Tokenization is the process of splitting a text into its constituent tokens (which includes punctuation characters as tokens). Tokenization usually happens by recognising the delimiters between words, which in most languages takes the form of a space. In more technical language, inter-word delimiters are known as whitespace, and include additional machine characters such as newlines, tabs, and space variants. Most languages separate words by whitespace, but some major ones such as Chinese, Japanese, and Korean do not. Tokenizing these languages requires a set of rules to recognise word boundaries, usually from a listing of common word endings. Smart tokenizers will also separate punctuation characters that occur immediately following a word, such as the comma after word in this sentence.
In quanteda, the built-in tokenizer provides the option to tokenise our texts to different levels: words, sentences, or individual characters. Most of the time, we tokenise our documents to the level of words, although the default “word” tokeniser also separates out punctuation characters and numerals. Each tokenised document will consist of the list of tokens found in that document, but always still organised into the same document units that define the corpus.
Throughout all tokenisation steps, we know the position of each tokens in the document, which we can use to identify and compound multiword-expressions or apply a dictionary with multiword expressions.
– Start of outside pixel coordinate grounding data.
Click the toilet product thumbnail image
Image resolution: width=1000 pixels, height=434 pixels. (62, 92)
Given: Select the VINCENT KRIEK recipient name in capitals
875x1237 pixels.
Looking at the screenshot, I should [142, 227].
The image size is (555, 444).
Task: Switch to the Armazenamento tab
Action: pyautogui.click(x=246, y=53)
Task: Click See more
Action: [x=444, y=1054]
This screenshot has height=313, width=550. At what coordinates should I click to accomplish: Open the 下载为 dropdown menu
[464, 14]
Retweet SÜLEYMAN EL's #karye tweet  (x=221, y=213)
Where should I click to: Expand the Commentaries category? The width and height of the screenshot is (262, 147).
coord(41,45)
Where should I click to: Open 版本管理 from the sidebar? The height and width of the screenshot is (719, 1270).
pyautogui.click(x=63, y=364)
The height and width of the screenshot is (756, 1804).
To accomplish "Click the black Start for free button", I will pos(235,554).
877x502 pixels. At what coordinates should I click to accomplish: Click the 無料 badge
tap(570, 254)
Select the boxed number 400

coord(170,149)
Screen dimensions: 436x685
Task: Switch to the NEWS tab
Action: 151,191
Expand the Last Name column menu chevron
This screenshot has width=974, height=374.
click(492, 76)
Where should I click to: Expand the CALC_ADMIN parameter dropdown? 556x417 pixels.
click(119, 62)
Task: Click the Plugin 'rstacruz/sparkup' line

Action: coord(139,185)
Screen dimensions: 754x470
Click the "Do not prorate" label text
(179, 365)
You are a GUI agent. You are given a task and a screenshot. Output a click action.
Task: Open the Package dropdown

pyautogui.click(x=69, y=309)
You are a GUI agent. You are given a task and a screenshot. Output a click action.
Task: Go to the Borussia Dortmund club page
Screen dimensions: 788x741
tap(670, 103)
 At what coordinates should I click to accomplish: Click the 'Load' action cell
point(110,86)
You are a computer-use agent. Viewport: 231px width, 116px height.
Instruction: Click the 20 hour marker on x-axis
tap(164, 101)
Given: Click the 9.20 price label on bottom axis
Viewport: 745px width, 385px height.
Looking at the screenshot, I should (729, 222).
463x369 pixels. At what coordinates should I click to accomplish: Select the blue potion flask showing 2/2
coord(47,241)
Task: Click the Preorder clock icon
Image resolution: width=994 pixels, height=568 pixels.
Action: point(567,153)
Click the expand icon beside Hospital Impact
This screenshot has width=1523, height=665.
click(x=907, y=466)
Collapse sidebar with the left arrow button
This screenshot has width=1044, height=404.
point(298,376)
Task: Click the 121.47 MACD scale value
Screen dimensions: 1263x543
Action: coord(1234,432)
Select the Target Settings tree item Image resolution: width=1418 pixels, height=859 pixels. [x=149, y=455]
These aspects will be covered in much more detail in Chapter 11. For now, it is important to keep in mind the main difference between tokens objects and a document-feature matrix: while we know the relative position of each feature in a tokens object, a document-feature matrix reports the counts of features (which can be words, punctuation characters, numbers, or multiword expressions) in each document, but does not allow us to identify where a certain feature appeared in the document.
The next step after the tokenization of our documents is often described as pre-processing, but we prefer “processing.” Processing does not precede the analysis, but is an integral part of the workflow and can influence subsequent results (Denny and Spirling 2018). The most common types is the lower-casing of text (e.g., “Party” will be change to “party”); the removal of punctuation characters and symbols; the removal of so-called stopwords which appear frequently throughout all documents but do not add specific meaning; stemming or lemmatisation; or compounding phrases/multiword expressions to a single token. All of these decisions can influence our results. In this chapter, we focus on lower-casing, the removal of punctuation characters, and stopwords. The subsequent chapter covers more advanced tokenisation approaches, including phrases, tokens replacement, and chunking.
Lower-casing words is a standard procedure in many text analysis projects. The rationale behind this is that “Income” and “income” should be interpreted as the same textual feature due to their shared meaning. Furthermore, it’s a common practice to remove punctuation characters like commas, colons, semi-colons, question marks, and exclamation marks. Though these characters appear prolifically across texts, they often don’t significantly contribute to a quantitative text analysis. However, in certain contexts, punctuation can carry significant weight. For instance, the frequency of question marks can differentiate between positive and negative reviews of movies or hotels. They can also demarcate the rhetoric of opposition versus governing parties in parliamentary debates. Negative reviews might employ more question marks than positive ones, while opposition parties might employ rhetorical questions to criticise the ruling party. Symbols are another category often pruned during text processing.
The removal of stopwords prior to quantitative analysis is another frequent step. The rationale behind removing stopwords might be to shrink the vector space, condense the size of document-feature matrices, or prevent common words from inflating document similarities. It’s pivotal to understand that there’s no one-size-fits-all stopwords list. These lists are usually developed by researchers and tend to be domain-specific. Some words might be redundant for specific research topics but invaluable for others. For instance, feminine pronouns like “she” and “her” are integral when scrutinising partisan bias in abortion debates (Monroe and Schrodt 2008), even though they might appear in many stopwords lists. In another case, the word “will” plays a pivotal role in discerning the temporal direction of a sentence (Müller 2022). Applying stopword lists without close inspection may lead to the removal of essential terms, undermining subsequent analysis. It is imperative that researchers critically evaluate which words to retain or exclude.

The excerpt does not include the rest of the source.